_EXTRAIT DE TEXTE_
Le lendemain dans un petit village, je vois que la route est barrée. Il y a un homme avec sa radio qui me fait signe, je vais le voir. Il me dit que je ne pourrais pas passer la ville de Huamachuco. On écoute la radio…on entend mal…il me dit que toute la région est bloquée. Je cherche une solution sur ma carte, rien ne m’arrange vraiment,  il y en a bien une mais qui me ferait faire un gros détour. Puis il me dit qu’en vélo je peux passer. Je le remercie et passe le barrage sans chercher à savoir ce qui se passe. Je ne sais pas si c’est des chutes de pierres qui bloquent la voie, ou un accident, je verrais bien… La route qui est déjà très peu fréquentée, ne l’est plus du tout. La cordillère des Andes devient une gigantesque piste cyclable. C’est génial d’y pédaler !
Laguna Sausacocha

Il semble qu’avec la radio, les nouvelles vont vite. A chaque village les habitants ont mis en place des barrages de fortune avec des pierres, ou des troncs d’arbres. Et il y a toujours quelqu’un avec la radio à l’affut de nouvelles fraîches. A chaque fois, on fait signe de passer…


Ah encore un tiens...

_ÉLÉMENT DE TRAVAIL_
Poursuivez le récit du voyage à vélo dans les Andes à partir de sa dernière phrase. Les lignes qui suivent ne servent à rien ici.

_JEU DE DONNÉES_
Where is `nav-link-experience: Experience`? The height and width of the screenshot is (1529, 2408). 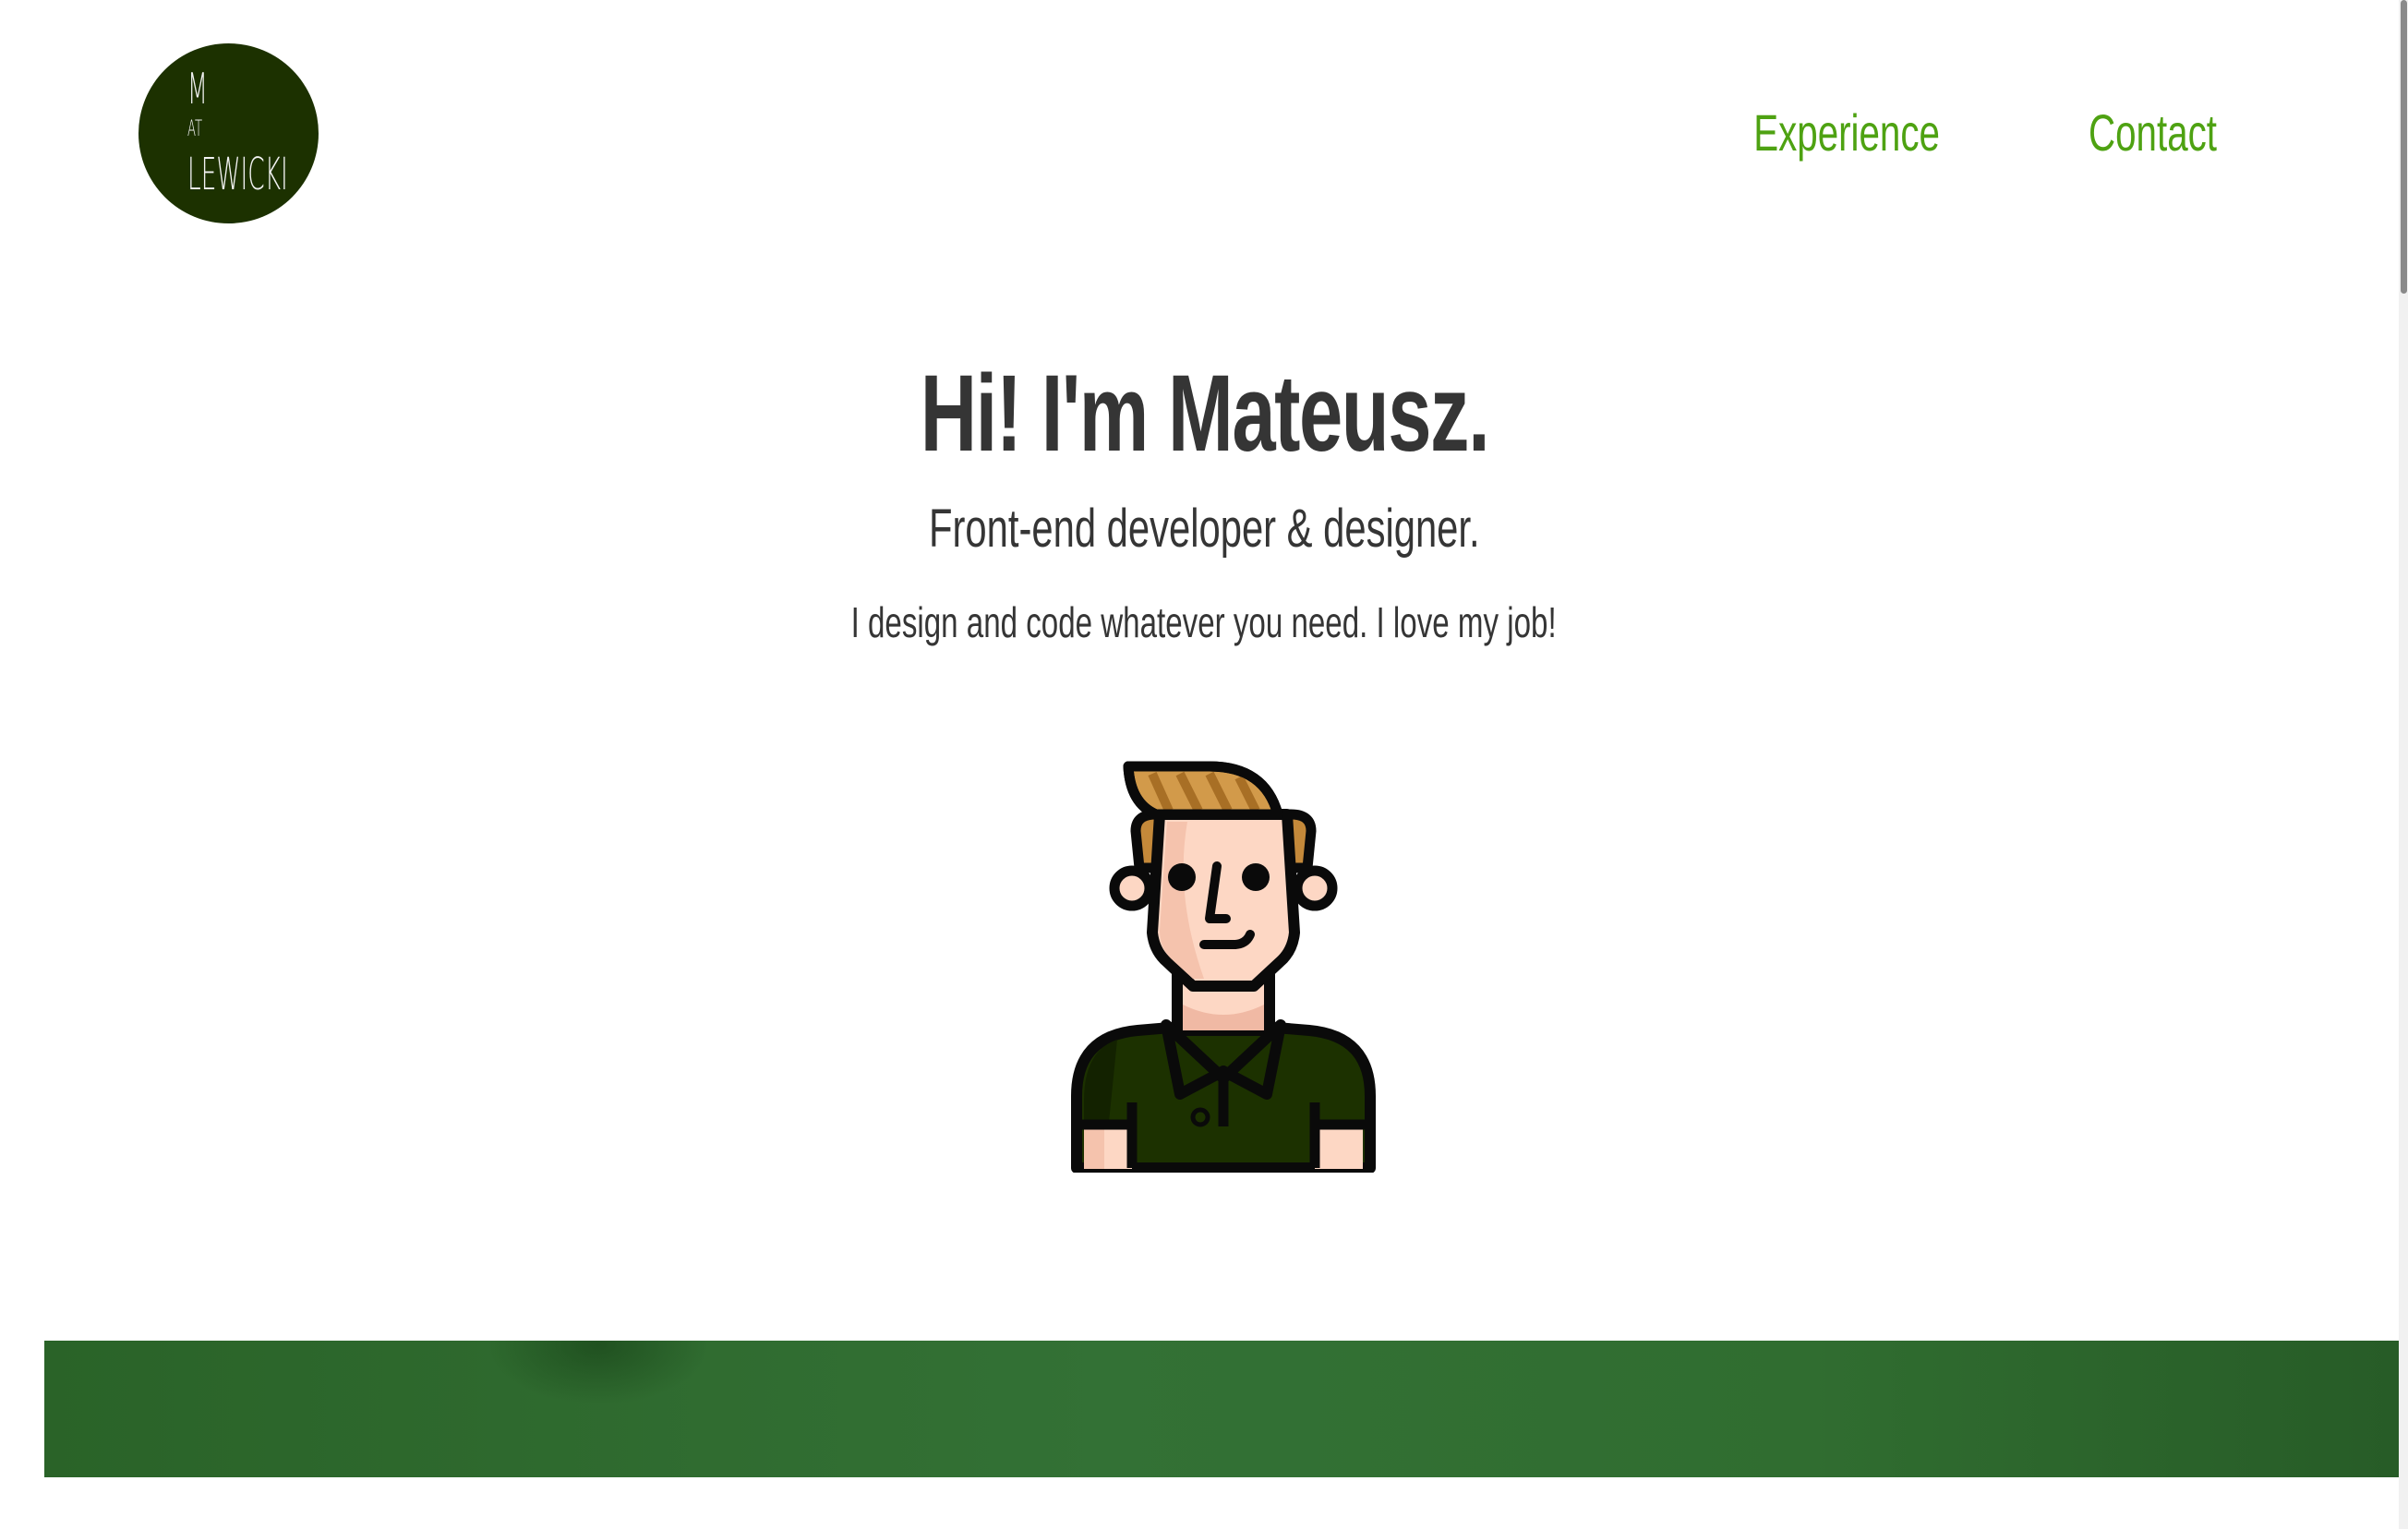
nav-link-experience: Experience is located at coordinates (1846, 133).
---
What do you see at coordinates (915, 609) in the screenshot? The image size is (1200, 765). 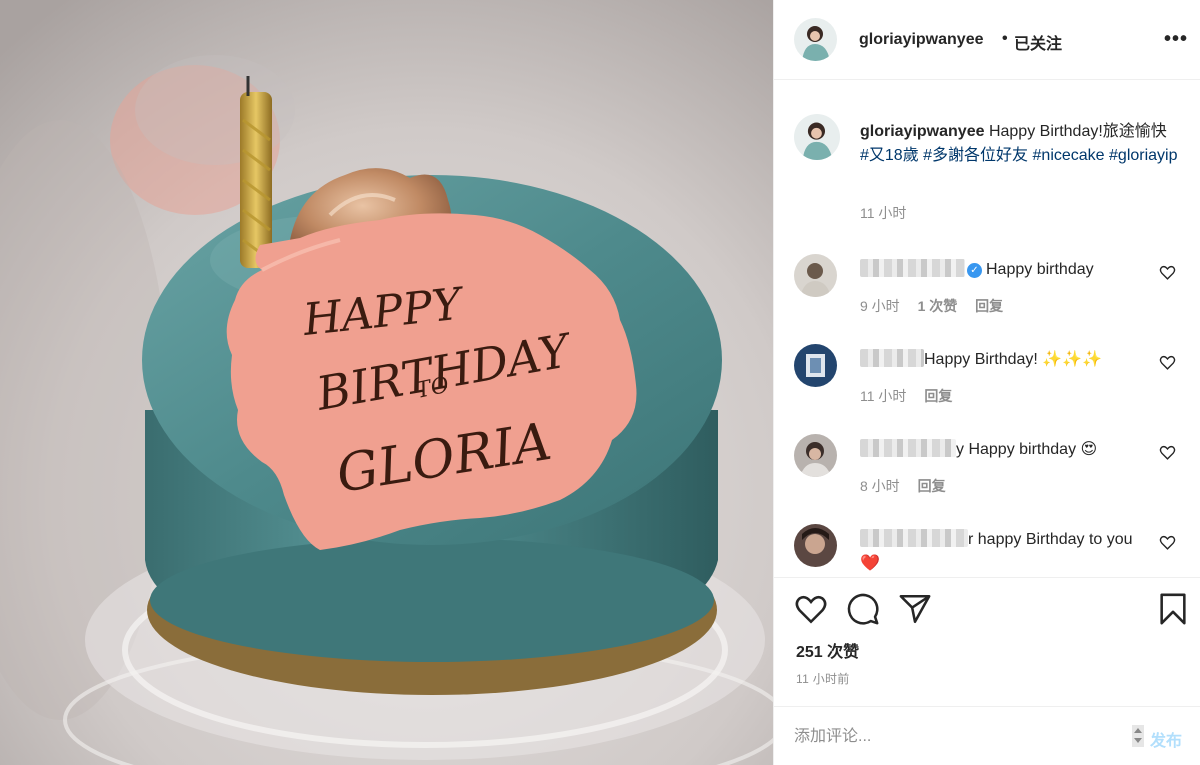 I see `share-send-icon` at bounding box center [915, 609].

_RÉSULTAT OBTENU_
J’approche de la fameuse ville de Huamachuco, les barrages se multiplient. Maintenant ce ne sont plus seulement des troncs d’arbres ou des pierres qui font barrage mais une armée de villageois avec des bâtons. Parfois on me laisse passer, parfois je suis obligé de « négocier ». Je demande ce qu’il se passe, personne n’est en mesure de m’expliquer exactement, ils sont tous autour de la radio. Tout ce que je comprends c’est qu’il se passe quelque chose à Huamachuco.
Et ça file la laine, encore et toujours...

Derniers barrages avant la petite  ville de Huamachuco. Je commence à prendre l’habitude, j’arrive avec le sourire et ça passe toujours, on me pose toujours les même questions : D’où tu viens ?, Ou tu vas ?, Tu sais, que tu ne pourras pas passer Humachuco ? Et on laisse passer le gringo à vélo.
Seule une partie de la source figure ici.